Remember when Rosetta Stone was the largest language-learning source on the internet? Just about everyone either heard of it or made use of its products. Times have changed and so have the top players in various fields. Thus, Duolingo has since snuck its way to the top, providing one of the most downloaded apps out there for learning a new language.
Of course, such popularity puts a mighty big target on your head when it comes to those looking to do no good. Leading to increased risks of penetration by hackers looking to get their hands on vast amounts of data. And this is exactly what they did when hackers snuck into Duolingo’s systems and stole the data for 2.6 million users.
The breach was originally discovered earlier in the year (January) when the information came up for sale on a known hacker forum called Breached for $1,500. Information included things like username, actual name,
email address, phone number, and more. Duolingo has claimed the information was simply scraped from the public portion of its site.

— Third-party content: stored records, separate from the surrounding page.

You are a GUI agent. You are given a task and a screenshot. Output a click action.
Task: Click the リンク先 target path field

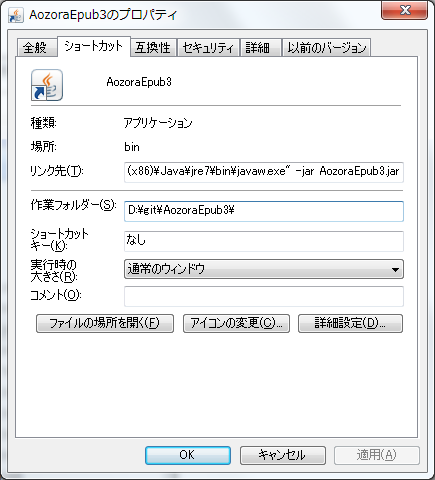264,172
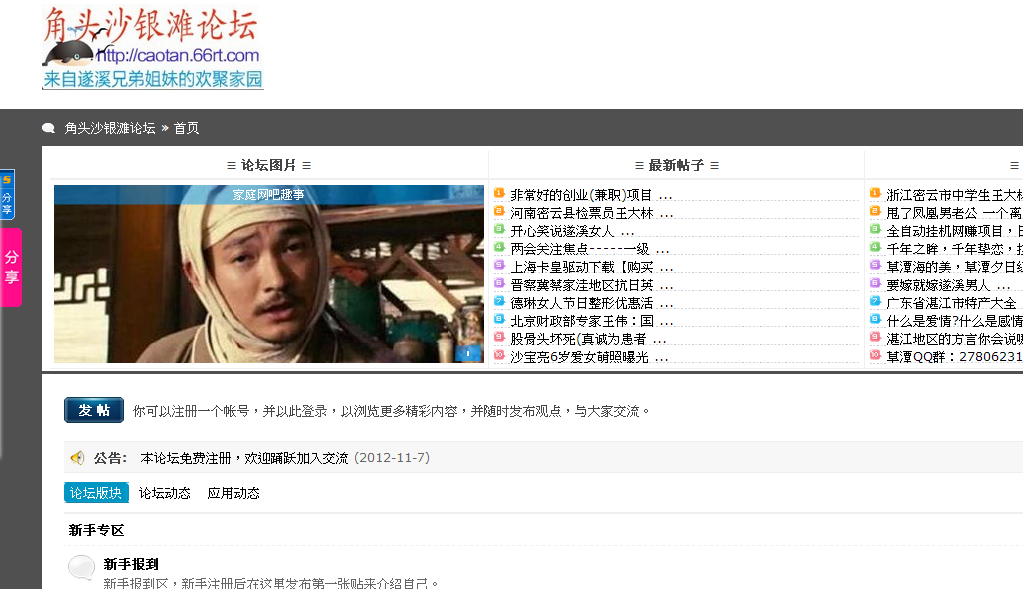Click the 发帖 post button
The width and height of the screenshot is (1023, 589).
[94, 410]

However, the information contained more than just public information, which had raised a lot of concerns.
“Our investigation confirmed that this was not a breach or a hack; it was a scrape of data from public Duolingo profiles. No Duolingo systems or private user data were compromised. Regardless, as a precautionary measure, we have taken some steps to limit this from happening again. We have put in place rate limits on the specific API endpoint to make it more difficult for attackers to abuse. We take data privacy and security seriously and will continue to constantly evaluate our security measures to ensure learner safety.” — Duolingo
Although that forum was eventually taken down, it didn’t stop the information from popping up somewhere else. Which is exactly what has happened recently. Now, the information is yet again in the wild. Posted once again on a newly discovered copy of the Breached forum. However, this time the hackers are offering the information for not much more than $2.
Due to the fact that non-public information was included in the leak, this creates multiple assumptions that it could have been acquired by more than just scraping openly available public info.
Thus this could lead to a heavier investigation that could resulting in privacy concerns and more.
Update: Duolingo has reached out explaining that email addresses contained in the leak were obtained from other sources. Those email addresses where used with Duolingo’s API to match with usernames by using the “Find My Friends” feature. Users are able to make their profiles private so that this type of search cannot be used.